BRIEF:
From the listing below, pull out the lines that hold "agent".

AVAILABLE DATA:
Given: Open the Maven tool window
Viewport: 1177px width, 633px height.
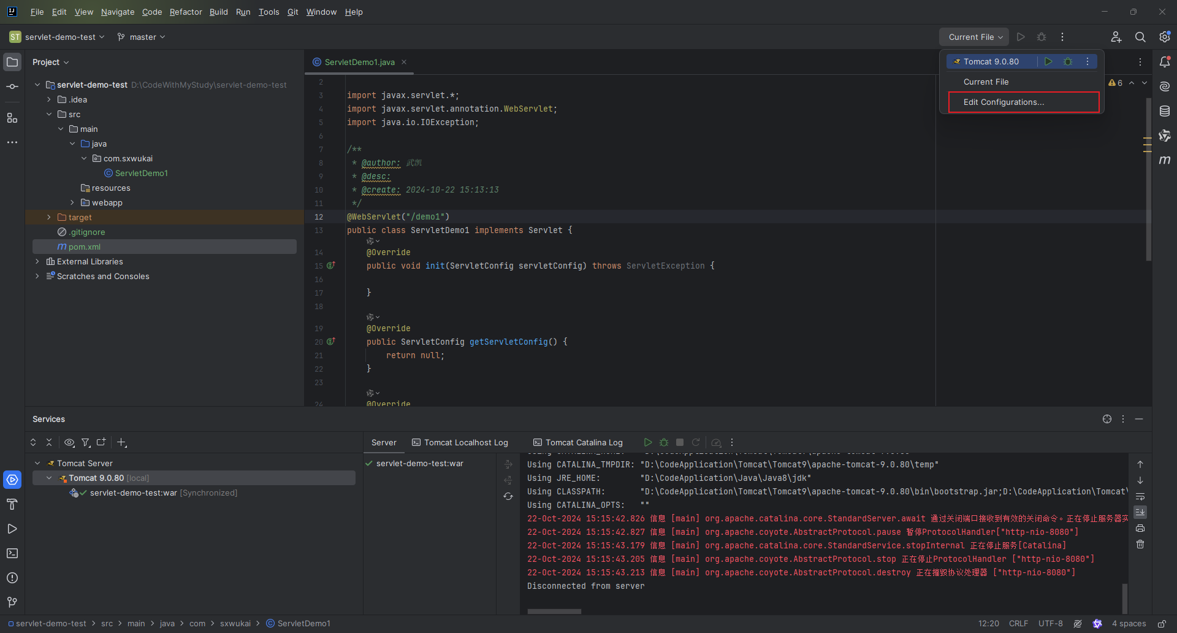Looking at the screenshot, I should [x=1165, y=160].
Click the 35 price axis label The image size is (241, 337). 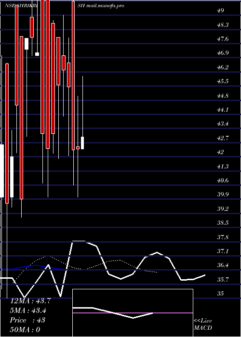(x=221, y=293)
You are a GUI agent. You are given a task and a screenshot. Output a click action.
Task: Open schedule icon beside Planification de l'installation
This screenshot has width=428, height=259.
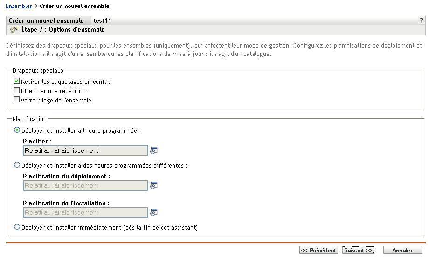[x=154, y=212]
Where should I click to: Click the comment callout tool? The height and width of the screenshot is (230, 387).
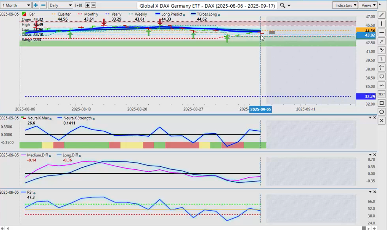(382, 77)
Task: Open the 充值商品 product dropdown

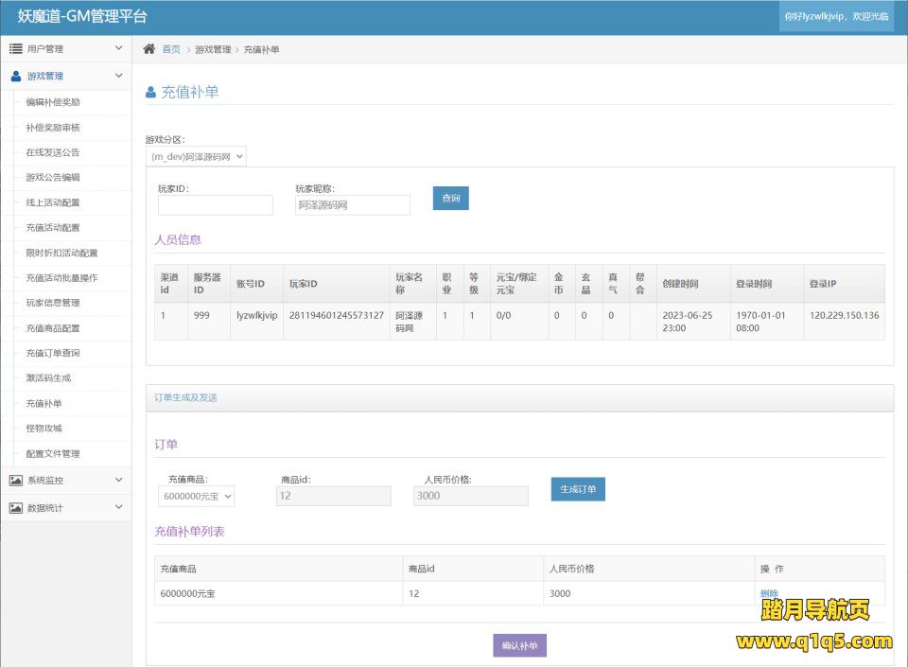Action: click(x=197, y=496)
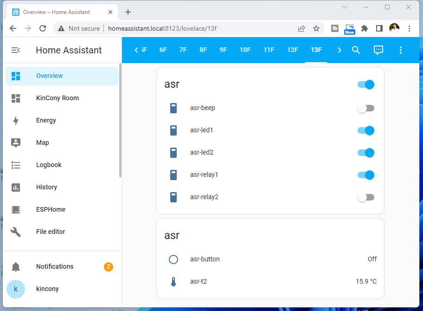Collapse the Home Assistant sidebar menu
This screenshot has height=311, width=423.
[x=16, y=50]
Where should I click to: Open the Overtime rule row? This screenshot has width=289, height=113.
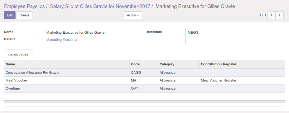[x=13, y=89]
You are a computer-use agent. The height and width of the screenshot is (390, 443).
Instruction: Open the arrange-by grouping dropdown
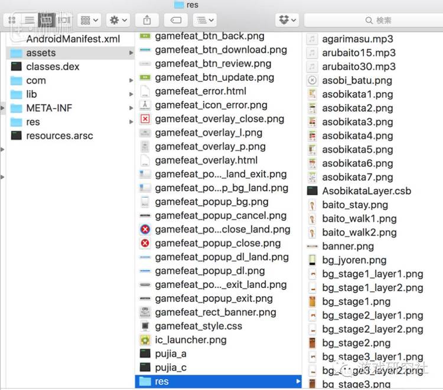(89, 20)
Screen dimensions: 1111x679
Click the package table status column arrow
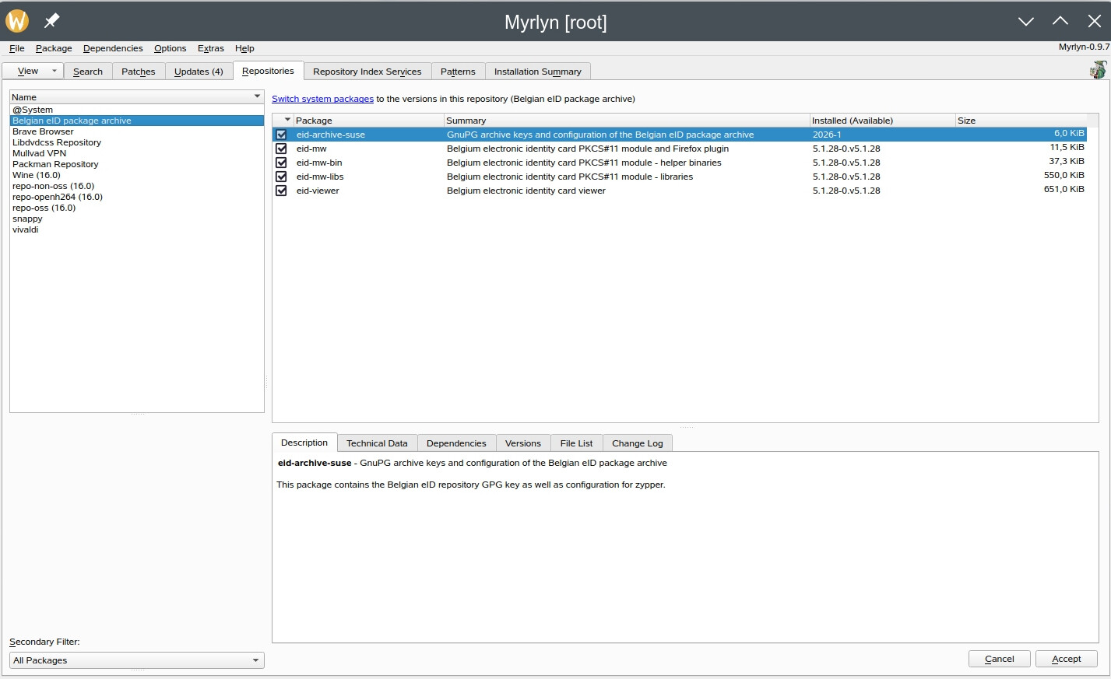click(x=287, y=120)
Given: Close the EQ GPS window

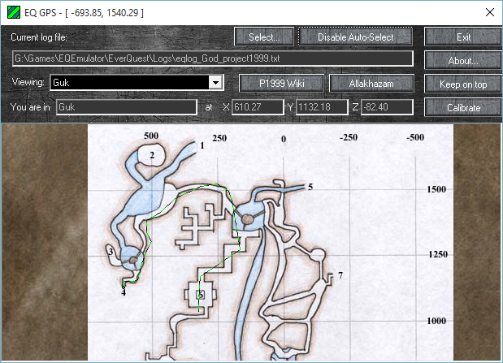Looking at the screenshot, I should [489, 12].

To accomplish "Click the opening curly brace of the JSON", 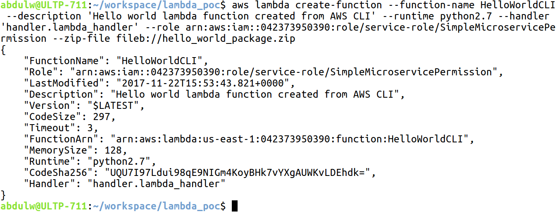I will click(3, 50).
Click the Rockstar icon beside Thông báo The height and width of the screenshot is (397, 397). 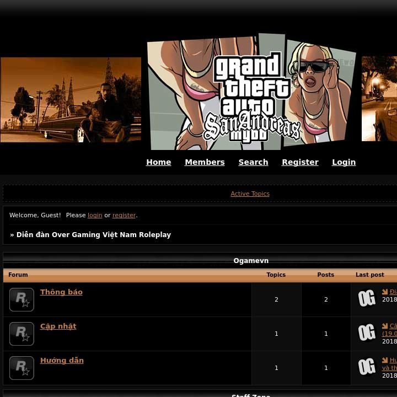22,299
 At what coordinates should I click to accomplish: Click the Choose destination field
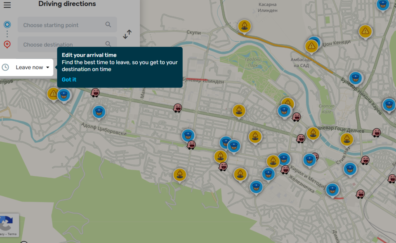point(62,44)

TASK SOLUTION:
You are a GUI agent. You are given a task and a screenshot. Output a click action.
You are a computer-use agent. The height and width of the screenshot is (390, 443).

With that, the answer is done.